--- Records for the task ---
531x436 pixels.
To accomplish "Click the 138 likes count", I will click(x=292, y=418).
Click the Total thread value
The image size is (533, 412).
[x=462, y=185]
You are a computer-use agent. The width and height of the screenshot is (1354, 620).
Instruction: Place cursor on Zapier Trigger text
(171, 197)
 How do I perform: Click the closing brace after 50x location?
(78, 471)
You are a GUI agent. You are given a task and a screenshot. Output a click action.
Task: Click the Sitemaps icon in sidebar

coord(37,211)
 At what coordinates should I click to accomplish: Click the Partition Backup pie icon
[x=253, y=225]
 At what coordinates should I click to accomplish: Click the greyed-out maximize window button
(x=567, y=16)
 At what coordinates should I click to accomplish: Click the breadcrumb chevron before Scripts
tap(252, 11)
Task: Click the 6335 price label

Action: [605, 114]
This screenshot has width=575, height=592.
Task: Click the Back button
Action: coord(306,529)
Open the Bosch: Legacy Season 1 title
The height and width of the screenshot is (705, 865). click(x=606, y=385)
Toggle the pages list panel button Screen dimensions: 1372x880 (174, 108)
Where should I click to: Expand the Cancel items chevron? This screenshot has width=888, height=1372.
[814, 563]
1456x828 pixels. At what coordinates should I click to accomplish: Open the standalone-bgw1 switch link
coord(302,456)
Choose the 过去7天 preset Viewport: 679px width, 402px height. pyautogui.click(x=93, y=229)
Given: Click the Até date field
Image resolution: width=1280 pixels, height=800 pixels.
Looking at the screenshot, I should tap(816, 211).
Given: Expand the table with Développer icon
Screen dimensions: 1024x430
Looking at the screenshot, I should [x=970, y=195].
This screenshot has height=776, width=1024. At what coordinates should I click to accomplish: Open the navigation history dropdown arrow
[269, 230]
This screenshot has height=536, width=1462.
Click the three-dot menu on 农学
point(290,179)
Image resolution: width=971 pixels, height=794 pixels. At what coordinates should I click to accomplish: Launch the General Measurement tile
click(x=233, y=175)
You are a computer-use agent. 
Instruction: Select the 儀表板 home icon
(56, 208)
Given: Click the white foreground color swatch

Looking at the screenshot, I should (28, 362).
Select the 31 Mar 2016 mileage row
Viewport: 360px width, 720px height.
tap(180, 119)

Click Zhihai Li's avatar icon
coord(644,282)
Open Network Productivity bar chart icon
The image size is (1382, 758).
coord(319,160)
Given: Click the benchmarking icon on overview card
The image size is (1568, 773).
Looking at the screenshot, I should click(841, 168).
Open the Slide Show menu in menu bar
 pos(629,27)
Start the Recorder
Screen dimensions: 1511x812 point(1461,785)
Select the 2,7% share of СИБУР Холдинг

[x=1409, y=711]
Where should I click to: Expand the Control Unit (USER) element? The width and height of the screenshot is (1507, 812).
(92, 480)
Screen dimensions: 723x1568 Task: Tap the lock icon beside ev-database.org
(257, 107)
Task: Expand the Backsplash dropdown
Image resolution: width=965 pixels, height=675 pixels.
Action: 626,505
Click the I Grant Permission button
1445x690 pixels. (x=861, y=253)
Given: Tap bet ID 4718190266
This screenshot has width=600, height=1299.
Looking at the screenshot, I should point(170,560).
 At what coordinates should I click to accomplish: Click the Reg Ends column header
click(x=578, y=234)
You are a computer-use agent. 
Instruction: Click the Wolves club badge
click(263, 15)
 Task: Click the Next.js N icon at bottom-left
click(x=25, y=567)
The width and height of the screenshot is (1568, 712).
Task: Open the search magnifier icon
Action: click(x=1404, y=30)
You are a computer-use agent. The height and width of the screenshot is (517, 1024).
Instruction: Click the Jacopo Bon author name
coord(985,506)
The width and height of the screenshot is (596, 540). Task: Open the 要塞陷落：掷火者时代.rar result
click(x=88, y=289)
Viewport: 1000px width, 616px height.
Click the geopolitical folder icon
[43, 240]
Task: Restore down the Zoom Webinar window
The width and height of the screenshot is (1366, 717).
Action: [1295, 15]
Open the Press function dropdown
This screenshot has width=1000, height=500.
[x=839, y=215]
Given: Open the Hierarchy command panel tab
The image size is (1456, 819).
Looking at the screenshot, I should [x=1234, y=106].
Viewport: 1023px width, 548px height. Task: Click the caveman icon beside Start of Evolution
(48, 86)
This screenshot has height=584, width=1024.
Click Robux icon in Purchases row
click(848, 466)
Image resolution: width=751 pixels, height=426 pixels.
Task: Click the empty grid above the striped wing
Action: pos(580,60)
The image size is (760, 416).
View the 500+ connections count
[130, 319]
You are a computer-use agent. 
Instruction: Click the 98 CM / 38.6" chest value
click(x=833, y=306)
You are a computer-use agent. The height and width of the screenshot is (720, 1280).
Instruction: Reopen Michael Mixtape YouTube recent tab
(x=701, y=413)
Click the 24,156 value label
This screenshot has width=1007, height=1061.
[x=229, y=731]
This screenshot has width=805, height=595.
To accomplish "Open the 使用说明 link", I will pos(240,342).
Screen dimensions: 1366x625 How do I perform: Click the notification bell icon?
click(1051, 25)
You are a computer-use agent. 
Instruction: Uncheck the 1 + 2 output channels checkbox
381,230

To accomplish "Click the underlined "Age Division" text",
---
- **Work item**
Write out the records again so that each line matches the original exactly.

- **Exercise response**
531x436 pixels.
To accomplish "Click the 138 likes count", I will click(x=292, y=418).
Click the Total thread value
The image size is (533, 412).
[x=462, y=185]
You are a computer-use agent. The width and height of the screenshot is (1354, 620).
Instruction: Place cursor on Zapier Trigger text
(171, 197)
 How do I perform: Click the closing brace after 50x location?
(78, 471)
You are a GUI agent. You are given a task and a screenshot. Output a click action.
Task: Click the Sitemaps icon in sidebar

coord(37,211)
 At what coordinates should I click to accomplish: Click the Partition Backup pie icon
[x=253, y=225]
 At what coordinates should I click to accomplish: Click the greyed-out maximize window button
(x=567, y=16)
 At what coordinates should I click to accomplish: Click the breadcrumb chevron before Scripts
tap(252, 11)
Task: Click the 6335 price label

Action: [605, 114]
This screenshot has width=575, height=592.
Task: Click the Back button
Action: coord(306,529)
Open the Bosch: Legacy Season 1 title
The height and width of the screenshot is (705, 865). click(x=606, y=385)
Toggle the pages list panel button Screen dimensions: 1372x880 (174, 108)
Where should I click to: Expand the Cancel items chevron? This screenshot has width=888, height=1372.
[814, 563]
1456x828 pixels. At what coordinates should I click to accomplish: Open the standalone-bgw1 switch link
coord(302,456)
Choose the 过去7天 preset Viewport: 679px width, 402px height. pyautogui.click(x=93, y=229)
Given: Click the Até date field
Image resolution: width=1280 pixels, height=800 pixels.
Looking at the screenshot, I should tap(816, 211).
Given: Expand the table with Développer icon
Screen dimensions: 1024x430
Looking at the screenshot, I should [x=970, y=195].
This screenshot has height=776, width=1024. At what coordinates should I click to accomplish: Open the navigation history dropdown arrow
[269, 230]
This screenshot has height=536, width=1462.
Click the three-dot menu on 农学
point(290,179)
Image resolution: width=971 pixels, height=794 pixels. At what coordinates should I click to accomplish: Launch the General Measurement tile
click(x=233, y=175)
You are a computer-use agent. 
Instruction: Select the 儀表板 home icon
(56, 208)
Given: Click the white foreground color swatch

Looking at the screenshot, I should (28, 362).
Select the 31 Mar 2016 mileage row
Viewport: 360px width, 720px height.
tap(180, 119)

Click Zhihai Li's avatar icon
coord(644,282)
Open Network Productivity bar chart icon
The image size is (1382, 758).
coord(319,160)
Given: Click the benchmarking icon on overview card
The image size is (1568, 773).
Looking at the screenshot, I should click(841, 168).
Open the Slide Show menu in menu bar
 pos(629,27)
Start the Recorder
Screen dimensions: 1511x812 point(1461,785)
Select the 2,7% share of СИБУР Холдинг

[x=1409, y=711]
Where should I click to: Expand the Control Unit (USER) element? The width and height of the screenshot is (1507, 812).
(92, 480)
Screen dimensions: 723x1568 Task: Tap the lock icon beside ev-database.org
(257, 107)
Task: Expand the Backsplash dropdown
Image resolution: width=965 pixels, height=675 pixels.
Action: 626,505
Click the I Grant Permission button
1445x690 pixels. (x=861, y=253)
Given: Tap bet ID 4718190266
This screenshot has width=600, height=1299.
Looking at the screenshot, I should point(170,560).
 At what coordinates should I click to accomplish: Click the Reg Ends column header
click(x=578, y=234)
You are a computer-use agent. 
Instruction: Click the Wolves club badge
click(263, 15)
 Task: Click the Next.js N icon at bottom-left
click(x=25, y=567)
The width and height of the screenshot is (1568, 712).
Task: Open the search magnifier icon
Action: click(x=1404, y=30)
You are a computer-use agent. The height and width of the screenshot is (517, 1024).
Instruction: Click the Jacopo Bon author name
coord(985,506)
The width and height of the screenshot is (596, 540). Task: Open the 要塞陷落：掷火者时代.rar result
click(x=88, y=289)
Viewport: 1000px width, 616px height.
Click the geopolitical folder icon
[43, 240]
Task: Restore down the Zoom Webinar window
The width and height of the screenshot is (1366, 717).
Action: [1295, 15]
Open the Press function dropdown
This screenshot has width=1000, height=500.
[x=839, y=215]
Given: Open the Hierarchy command panel tab
The image size is (1456, 819).
Looking at the screenshot, I should [x=1234, y=106].
Viewport: 1023px width, 548px height. Task: Click the caveman icon beside Start of Evolution
(48, 86)
This screenshot has height=584, width=1024.
Click Robux icon in Purchases row
click(848, 466)
Image resolution: width=751 pixels, height=426 pixels.
Task: Click the empty grid above the striped wing
Action: pos(580,60)
The image size is (760, 416).
View the 500+ connections count
[130, 319]
You are a computer-use agent. 
Instruction: Click the 98 CM / 38.6" chest value
click(x=833, y=306)
You are a computer-use agent. The height and width of the screenshot is (720, 1280).
Instruction: Reopen Michael Mixtape YouTube recent tab
(x=701, y=413)
Click the 24,156 value label
This screenshot has width=1007, height=1061.
[x=229, y=731]
This screenshot has width=805, height=595.
To accomplish "Open the 使用说明 link", I will pos(240,342).
Screen dimensions: 1366x625 How do I perform: Click the notification bell icon?
click(1051, 25)
You are a computer-use agent. 
Instruction: Uncheck the 1 + 2 output channels checkbox
381,230

To accomplish "Click the underlined "Age Division" text",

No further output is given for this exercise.